--- Instructions to follow ---
Repeat, without any change, the entries presented below.

──────── Entries shown

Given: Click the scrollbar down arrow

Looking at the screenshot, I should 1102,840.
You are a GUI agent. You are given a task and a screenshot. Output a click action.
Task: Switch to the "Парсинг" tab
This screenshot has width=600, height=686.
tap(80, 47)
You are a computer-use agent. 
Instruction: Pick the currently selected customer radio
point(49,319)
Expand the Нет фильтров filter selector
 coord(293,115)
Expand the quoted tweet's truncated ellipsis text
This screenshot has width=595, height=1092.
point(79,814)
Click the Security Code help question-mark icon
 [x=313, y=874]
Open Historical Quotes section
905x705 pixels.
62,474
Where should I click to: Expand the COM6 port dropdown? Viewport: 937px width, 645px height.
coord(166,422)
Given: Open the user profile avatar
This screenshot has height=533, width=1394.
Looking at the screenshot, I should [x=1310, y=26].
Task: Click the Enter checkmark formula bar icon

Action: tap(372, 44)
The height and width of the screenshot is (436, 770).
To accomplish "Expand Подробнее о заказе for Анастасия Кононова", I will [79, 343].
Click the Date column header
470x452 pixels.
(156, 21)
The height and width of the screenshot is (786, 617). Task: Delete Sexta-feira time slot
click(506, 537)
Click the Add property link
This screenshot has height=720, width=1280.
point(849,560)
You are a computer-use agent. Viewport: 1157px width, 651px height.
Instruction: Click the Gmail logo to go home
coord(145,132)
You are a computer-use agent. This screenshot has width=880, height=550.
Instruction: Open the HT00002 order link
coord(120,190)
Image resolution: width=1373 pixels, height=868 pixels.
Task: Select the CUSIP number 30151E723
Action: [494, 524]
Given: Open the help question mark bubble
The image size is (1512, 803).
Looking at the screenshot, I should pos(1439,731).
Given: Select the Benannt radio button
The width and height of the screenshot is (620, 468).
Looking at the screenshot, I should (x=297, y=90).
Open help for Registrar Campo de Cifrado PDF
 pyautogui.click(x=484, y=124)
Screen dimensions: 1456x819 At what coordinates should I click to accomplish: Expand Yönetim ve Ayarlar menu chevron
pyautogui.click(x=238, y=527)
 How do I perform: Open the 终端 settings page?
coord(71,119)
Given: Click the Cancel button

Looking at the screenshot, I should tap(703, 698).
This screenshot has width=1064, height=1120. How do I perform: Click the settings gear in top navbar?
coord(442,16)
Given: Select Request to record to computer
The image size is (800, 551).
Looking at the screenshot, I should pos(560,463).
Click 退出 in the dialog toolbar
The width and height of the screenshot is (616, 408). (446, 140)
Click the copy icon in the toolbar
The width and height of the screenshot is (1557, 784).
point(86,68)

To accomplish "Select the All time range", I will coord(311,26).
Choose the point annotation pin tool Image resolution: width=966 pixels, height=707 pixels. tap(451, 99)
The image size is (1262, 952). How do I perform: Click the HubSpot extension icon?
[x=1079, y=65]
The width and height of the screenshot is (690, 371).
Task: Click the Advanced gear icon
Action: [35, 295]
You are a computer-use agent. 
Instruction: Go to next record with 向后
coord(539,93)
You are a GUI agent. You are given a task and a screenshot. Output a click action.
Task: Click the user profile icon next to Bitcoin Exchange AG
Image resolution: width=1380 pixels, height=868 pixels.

────────────────

--- Exercise response ---
Given: Click the scrollbar down arrow

Looking at the screenshot, I should 1102,840.
You are a GUI agent. You are given a task and a screenshot. Output a click action.
Task: Switch to the "Парсинг" tab
This screenshot has width=600, height=686.
tap(80, 47)
You are a computer-use agent. 
Instruction: Pick the currently selected customer radio
point(49,319)
Expand the Нет фильтров filter selector
 coord(293,115)
Expand the quoted tweet's truncated ellipsis text
This screenshot has width=595, height=1092.
point(79,814)
Click the Security Code help question-mark icon
 [x=313, y=874]
Open Historical Quotes section
905x705 pixels.
62,474
Where should I click to: Expand the COM6 port dropdown? Viewport: 937px width, 645px height.
coord(166,422)
Given: Open the user profile avatar
This screenshot has height=533, width=1394.
Looking at the screenshot, I should [x=1310, y=26].
Task: Click the Enter checkmark formula bar icon

Action: tap(372, 44)
The height and width of the screenshot is (436, 770).
To accomplish "Expand Подробнее о заказе for Анастасия Кононова", I will [79, 343].
Click the Date column header
470x452 pixels.
(156, 21)
The height and width of the screenshot is (786, 617). Task: Delete Sexta-feira time slot
click(506, 537)
Click the Add property link
This screenshot has height=720, width=1280.
point(849,560)
You are a computer-use agent. Viewport: 1157px width, 651px height.
Instruction: Click the Gmail logo to go home
coord(145,132)
You are a computer-use agent. This screenshot has width=880, height=550.
Instruction: Open the HT00002 order link
coord(120,190)
Image resolution: width=1373 pixels, height=868 pixels.
Task: Select the CUSIP number 30151E723
Action: [494, 524]
Given: Open the help question mark bubble
The image size is (1512, 803).
Looking at the screenshot, I should pos(1439,731).
Given: Select the Benannt radio button
The width and height of the screenshot is (620, 468).
Looking at the screenshot, I should (x=297, y=90).
Open help for Registrar Campo de Cifrado PDF
 pyautogui.click(x=484, y=124)
Screen dimensions: 1456x819 At what coordinates should I click to accomplish: Expand Yönetim ve Ayarlar menu chevron
pyautogui.click(x=238, y=527)
 How do I perform: Open the 终端 settings page?
coord(71,119)
Given: Click the Cancel button

Looking at the screenshot, I should tap(703, 698).
This screenshot has width=1064, height=1120. How do I perform: Click the settings gear in top navbar?
coord(442,16)
Given: Select Request to record to computer
The image size is (800, 551).
Looking at the screenshot, I should pos(560,463).
Click 退出 in the dialog toolbar
The width and height of the screenshot is (616, 408). (446, 140)
Click the copy icon in the toolbar
The width and height of the screenshot is (1557, 784).
point(86,68)

To accomplish "Select the All time range", I will coord(311,26).
Choose the point annotation pin tool Image resolution: width=966 pixels, height=707 pixels. tap(451, 99)
The image size is (1262, 952). How do I perform: Click the HubSpot extension icon?
[x=1079, y=65]
The width and height of the screenshot is (690, 371).
Task: Click the Advanced gear icon
Action: [35, 295]
You are a computer-use agent. 
Instruction: Go to next record with 向后
coord(539,93)
You are a GUI agent. You are given a task and a screenshot. Output a click action.
Task: Click the user profile icon next to Bitcoin Exchange AG
Image resolution: width=1380 pixels, height=868 pixels.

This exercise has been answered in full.